| Every article on this subject is the same: 1. Deny there's hype 2. Start engaging in hype LLMs are a just a tool. Yes, "just". They're good at certain tasks. Mainly ones that have a lot of training data available and don't require precise output. Images, writing, boilerplate code, etc. For any other task their usefulness falls of sharply. > What it and its contemporaries have set loose in such a short period of time, and what is to follow on their heels tomorrow, is the real crux of the matter. What is the idea that LLMs will get significantly better based on? That the technology finally got good enough to be useful is great, but past performance is not a predictor of future performance. Predictions need to be based on the nature of the technology in question. 1. There's only so much usable training data available out there and I suspect most of it is already being used. Once a programming LLM is trained on the code on Github it has basically seen it all. 2. They are incapable of learning anything. Not even trivial concepts. Therefore there's no real way for them to build up their understanding step-by-step like a human would. |
1a) say it's incapable of thinking/reasoning/learning/understanding/etc
1b) argue about it's ability to think/reason/learn/understand/etc
In this case:
> They are incapable of learning anything
ChatGPT seems to have learned about plenty of things before 2021. If you ask it about concepts like copyright or gravity or communism, or ask it to "explain quantum computing in simple terms", as the landing page suggests, it displays a fairly good understanding of these concepts.
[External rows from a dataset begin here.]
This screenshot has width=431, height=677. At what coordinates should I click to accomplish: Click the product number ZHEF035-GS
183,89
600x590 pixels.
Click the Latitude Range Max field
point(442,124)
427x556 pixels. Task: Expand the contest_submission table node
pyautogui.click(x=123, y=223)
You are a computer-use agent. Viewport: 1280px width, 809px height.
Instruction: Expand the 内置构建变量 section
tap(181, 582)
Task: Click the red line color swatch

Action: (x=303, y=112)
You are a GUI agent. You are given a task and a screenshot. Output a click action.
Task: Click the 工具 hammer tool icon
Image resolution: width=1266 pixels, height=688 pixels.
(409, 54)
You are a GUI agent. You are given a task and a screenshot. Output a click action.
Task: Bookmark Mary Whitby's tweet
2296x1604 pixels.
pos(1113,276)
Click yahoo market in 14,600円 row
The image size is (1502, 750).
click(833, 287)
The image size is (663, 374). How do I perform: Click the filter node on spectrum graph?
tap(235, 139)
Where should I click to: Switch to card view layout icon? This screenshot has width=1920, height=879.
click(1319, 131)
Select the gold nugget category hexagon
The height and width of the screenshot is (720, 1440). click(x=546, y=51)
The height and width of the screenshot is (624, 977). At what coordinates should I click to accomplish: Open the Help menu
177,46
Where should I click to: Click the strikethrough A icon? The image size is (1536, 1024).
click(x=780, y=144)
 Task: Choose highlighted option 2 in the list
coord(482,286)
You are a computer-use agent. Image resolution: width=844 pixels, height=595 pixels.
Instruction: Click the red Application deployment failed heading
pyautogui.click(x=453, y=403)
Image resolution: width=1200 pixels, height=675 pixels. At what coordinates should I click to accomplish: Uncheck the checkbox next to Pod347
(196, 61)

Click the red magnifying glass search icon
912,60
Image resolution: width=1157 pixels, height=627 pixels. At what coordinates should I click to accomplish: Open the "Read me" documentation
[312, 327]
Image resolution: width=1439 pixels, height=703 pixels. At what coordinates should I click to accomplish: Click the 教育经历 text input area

Human memory is divided into short-term and long-term (along with a bunch more concepts). It's true that ChatGPT lacks the ability to commit information from its short term memory (ie "chats") into it's long-term memory via inference, but GPT-4-Mawr, fine-tuned or re-trained on text including a new concept you invented would display some level of understanding (depending on how much text you had to fine tune it on).
On a per-chat basis, ChatGPT is able to, up to the limits of the context window, know things, and it's entirely fair to point out that a) the context window is fairly limited (8000 tokens, or 32k paid) and b) beyond that, it forgets what it was told. Some people are described as having the memory of a goldfish, and that description applies to ChatGPT. If you can fit your concept into the context window, ChatGPT-4 is able to do some reasoning about it. Thus, it's able to learn and understand new things, but forgets them just as quickly.
Humans sleep every day or so, and during that time the brain gets to do things that it isn't able to do while awake, and it's been suggested that sleep is important for integrating the day's activities and thus learning of advanced concepts. Assuming that's true, then we're just looking at different timescales.
If ChatGPT "sleeps" every couple of months, and learns everything it was told between last time it was trained, it's just operating on different timescales than humans do.